EXERCISE:
Give back the full listing exactly as it appears below.

========

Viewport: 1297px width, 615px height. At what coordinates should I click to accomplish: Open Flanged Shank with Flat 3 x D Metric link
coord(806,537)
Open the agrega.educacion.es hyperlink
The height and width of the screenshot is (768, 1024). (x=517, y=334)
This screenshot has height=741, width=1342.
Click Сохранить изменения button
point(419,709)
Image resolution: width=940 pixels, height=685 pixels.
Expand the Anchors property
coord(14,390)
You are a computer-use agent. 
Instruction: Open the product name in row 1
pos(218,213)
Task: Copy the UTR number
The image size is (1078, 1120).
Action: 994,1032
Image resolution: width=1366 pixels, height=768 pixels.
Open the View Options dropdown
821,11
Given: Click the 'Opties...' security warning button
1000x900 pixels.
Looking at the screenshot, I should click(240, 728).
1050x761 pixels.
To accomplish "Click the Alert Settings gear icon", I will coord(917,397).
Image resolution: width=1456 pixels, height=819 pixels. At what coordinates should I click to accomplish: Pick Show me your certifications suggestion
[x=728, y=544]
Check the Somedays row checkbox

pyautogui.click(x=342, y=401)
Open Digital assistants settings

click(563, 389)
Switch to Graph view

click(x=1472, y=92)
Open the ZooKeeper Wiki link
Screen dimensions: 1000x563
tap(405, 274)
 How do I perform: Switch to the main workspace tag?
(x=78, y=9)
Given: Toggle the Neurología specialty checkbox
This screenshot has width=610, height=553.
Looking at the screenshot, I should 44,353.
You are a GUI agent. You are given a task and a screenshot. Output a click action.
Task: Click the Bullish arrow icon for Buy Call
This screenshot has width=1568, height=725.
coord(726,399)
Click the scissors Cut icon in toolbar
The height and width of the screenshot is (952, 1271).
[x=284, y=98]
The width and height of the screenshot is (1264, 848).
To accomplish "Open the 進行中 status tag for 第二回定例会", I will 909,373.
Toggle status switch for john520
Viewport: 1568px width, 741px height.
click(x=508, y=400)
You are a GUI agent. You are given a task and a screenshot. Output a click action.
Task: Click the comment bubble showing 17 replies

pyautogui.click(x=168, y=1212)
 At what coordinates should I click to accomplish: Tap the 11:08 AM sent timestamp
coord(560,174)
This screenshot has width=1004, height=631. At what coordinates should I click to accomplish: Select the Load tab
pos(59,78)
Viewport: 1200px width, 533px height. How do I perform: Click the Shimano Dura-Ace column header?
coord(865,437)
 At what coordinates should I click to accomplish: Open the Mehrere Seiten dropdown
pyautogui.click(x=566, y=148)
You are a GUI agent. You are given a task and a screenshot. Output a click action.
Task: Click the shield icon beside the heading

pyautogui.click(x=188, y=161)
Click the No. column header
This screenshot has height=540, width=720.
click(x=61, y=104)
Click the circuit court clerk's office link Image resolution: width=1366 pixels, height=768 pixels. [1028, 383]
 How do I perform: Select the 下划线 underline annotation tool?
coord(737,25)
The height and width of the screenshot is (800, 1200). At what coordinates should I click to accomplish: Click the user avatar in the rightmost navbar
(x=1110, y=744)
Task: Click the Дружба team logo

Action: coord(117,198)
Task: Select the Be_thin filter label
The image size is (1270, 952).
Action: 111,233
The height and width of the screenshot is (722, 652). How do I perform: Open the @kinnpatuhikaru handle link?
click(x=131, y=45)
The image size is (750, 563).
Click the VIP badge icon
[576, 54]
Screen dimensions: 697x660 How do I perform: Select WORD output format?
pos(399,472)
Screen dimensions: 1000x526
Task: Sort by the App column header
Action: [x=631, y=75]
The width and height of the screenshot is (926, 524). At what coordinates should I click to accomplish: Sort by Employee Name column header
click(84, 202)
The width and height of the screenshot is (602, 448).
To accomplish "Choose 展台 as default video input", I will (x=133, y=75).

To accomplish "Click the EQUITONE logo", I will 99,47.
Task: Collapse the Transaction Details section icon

========

RESPONSE BOX:
Viewport: 1297px width, 615px height. At what coordinates should I click to accomplish: Open Flanged Shank with Flat 3 x D Metric link
coord(806,537)
Open the agrega.educacion.es hyperlink
The height and width of the screenshot is (768, 1024). (x=517, y=334)
This screenshot has height=741, width=1342.
Click Сохранить изменения button
point(419,709)
Image resolution: width=940 pixels, height=685 pixels.
Expand the Anchors property
coord(14,390)
You are a computer-use agent. 
Instruction: Open the product name in row 1
pos(218,213)
Task: Copy the UTR number
The image size is (1078, 1120).
Action: 994,1032
Image resolution: width=1366 pixels, height=768 pixels.
Open the View Options dropdown
821,11
Given: Click the 'Opties...' security warning button
1000x900 pixels.
Looking at the screenshot, I should click(240, 728).
1050x761 pixels.
To accomplish "Click the Alert Settings gear icon", I will coord(917,397).
Image resolution: width=1456 pixels, height=819 pixels. At what coordinates should I click to accomplish: Pick Show me your certifications suggestion
[x=728, y=544]
Check the Somedays row checkbox

pyautogui.click(x=342, y=401)
Open Digital assistants settings

click(563, 389)
Switch to Graph view

click(x=1472, y=92)
Open the ZooKeeper Wiki link
Screen dimensions: 1000x563
tap(405, 274)
 How do I perform: Switch to the main workspace tag?
(x=78, y=9)
Given: Toggle the Neurología specialty checkbox
This screenshot has width=610, height=553.
Looking at the screenshot, I should 44,353.
You are a GUI agent. You are given a task and a screenshot. Output a click action.
Task: Click the Bullish arrow icon for Buy Call
This screenshot has width=1568, height=725.
coord(726,399)
Click the scissors Cut icon in toolbar
The height and width of the screenshot is (952, 1271).
[x=284, y=98]
The width and height of the screenshot is (1264, 848).
To accomplish "Open the 進行中 status tag for 第二回定例会", I will 909,373.
Toggle status switch for john520
Viewport: 1568px width, 741px height.
click(x=508, y=400)
You are a GUI agent. You are given a task and a screenshot. Output a click action.
Task: Click the comment bubble showing 17 replies

pyautogui.click(x=168, y=1212)
 At what coordinates should I click to accomplish: Tap the 11:08 AM sent timestamp
coord(560,174)
This screenshot has width=1004, height=631. At what coordinates should I click to accomplish: Select the Load tab
pos(59,78)
Viewport: 1200px width, 533px height. How do I perform: Click the Shimano Dura-Ace column header?
coord(865,437)
 At what coordinates should I click to accomplish: Open the Mehrere Seiten dropdown
pyautogui.click(x=566, y=148)
You are a GUI agent. You are given a task and a screenshot. Output a click action.
Task: Click the shield icon beside the heading

pyautogui.click(x=188, y=161)
Click the No. column header
This screenshot has height=540, width=720.
click(x=61, y=104)
Click the circuit court clerk's office link Image resolution: width=1366 pixels, height=768 pixels. [1028, 383]
 How do I perform: Select the 下划线 underline annotation tool?
coord(737,25)
The height and width of the screenshot is (800, 1200). At what coordinates should I click to accomplish: Click the user avatar in the rightmost navbar
(x=1110, y=744)
Task: Click the Дружба team logo

Action: coord(117,198)
Task: Select the Be_thin filter label
The image size is (1270, 952).
Action: 111,233
The height and width of the screenshot is (722, 652). How do I perform: Open the @kinnpatuhikaru handle link?
click(x=131, y=45)
The image size is (750, 563).
Click the VIP badge icon
[576, 54]
Screen dimensions: 697x660 How do I perform: Select WORD output format?
pos(399,472)
Screen dimensions: 1000x526
Task: Sort by the App column header
Action: [x=631, y=75]
The width and height of the screenshot is (926, 524). At what coordinates should I click to accomplish: Sort by Employee Name column header
click(84, 202)
The width and height of the screenshot is (602, 448).
To accomplish "Choose 展台 as default video input", I will (x=133, y=75).

To accomplish "Click the EQUITONE logo", I will 99,47.
Task: Collapse the Transaction Details section icon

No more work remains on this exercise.